* [STATED EXERCISE]
Pick out every line in the rows below that contains the string "Contact", and copy each of those lines.

===== INFORMATION GIVEN =====

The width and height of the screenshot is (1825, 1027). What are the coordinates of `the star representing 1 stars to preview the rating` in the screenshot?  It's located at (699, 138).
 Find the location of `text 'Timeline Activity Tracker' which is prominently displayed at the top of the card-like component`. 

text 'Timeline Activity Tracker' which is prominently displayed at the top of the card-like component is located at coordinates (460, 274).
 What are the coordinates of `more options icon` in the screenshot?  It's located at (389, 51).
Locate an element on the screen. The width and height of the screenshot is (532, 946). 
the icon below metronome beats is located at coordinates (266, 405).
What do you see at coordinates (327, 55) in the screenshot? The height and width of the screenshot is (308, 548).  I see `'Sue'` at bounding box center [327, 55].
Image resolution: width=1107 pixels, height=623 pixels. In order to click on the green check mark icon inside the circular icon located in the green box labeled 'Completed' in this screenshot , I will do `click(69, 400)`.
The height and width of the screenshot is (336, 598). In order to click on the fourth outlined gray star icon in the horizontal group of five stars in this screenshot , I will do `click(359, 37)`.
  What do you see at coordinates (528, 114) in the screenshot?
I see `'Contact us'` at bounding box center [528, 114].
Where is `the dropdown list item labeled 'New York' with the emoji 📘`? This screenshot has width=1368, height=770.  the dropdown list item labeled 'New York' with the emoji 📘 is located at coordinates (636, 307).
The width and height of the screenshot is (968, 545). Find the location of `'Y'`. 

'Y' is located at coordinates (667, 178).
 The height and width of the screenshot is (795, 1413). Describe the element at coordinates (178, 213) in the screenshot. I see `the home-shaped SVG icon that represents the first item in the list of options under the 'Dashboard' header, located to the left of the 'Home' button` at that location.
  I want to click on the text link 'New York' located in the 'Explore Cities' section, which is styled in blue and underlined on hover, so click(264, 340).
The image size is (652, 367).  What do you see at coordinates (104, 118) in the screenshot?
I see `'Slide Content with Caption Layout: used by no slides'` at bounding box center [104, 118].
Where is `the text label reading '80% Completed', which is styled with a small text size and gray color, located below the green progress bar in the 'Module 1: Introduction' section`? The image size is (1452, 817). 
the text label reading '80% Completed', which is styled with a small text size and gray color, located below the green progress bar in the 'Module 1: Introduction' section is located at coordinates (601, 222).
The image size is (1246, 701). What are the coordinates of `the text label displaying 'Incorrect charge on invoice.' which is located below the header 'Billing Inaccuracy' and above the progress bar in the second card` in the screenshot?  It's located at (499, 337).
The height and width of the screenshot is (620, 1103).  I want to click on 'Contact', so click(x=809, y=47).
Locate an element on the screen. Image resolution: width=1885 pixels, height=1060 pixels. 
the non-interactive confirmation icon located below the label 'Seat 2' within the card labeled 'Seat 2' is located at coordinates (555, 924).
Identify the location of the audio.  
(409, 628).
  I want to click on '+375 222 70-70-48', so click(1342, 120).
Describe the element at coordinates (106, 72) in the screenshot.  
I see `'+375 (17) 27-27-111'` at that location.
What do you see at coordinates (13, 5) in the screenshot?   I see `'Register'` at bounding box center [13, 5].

=====

* [ANSWER TO THE EXERCISE]
I see `'Contact us'` at bounding box center [528, 114].
The height and width of the screenshot is (620, 1103).  I want to click on 'Contact', so click(x=809, y=47).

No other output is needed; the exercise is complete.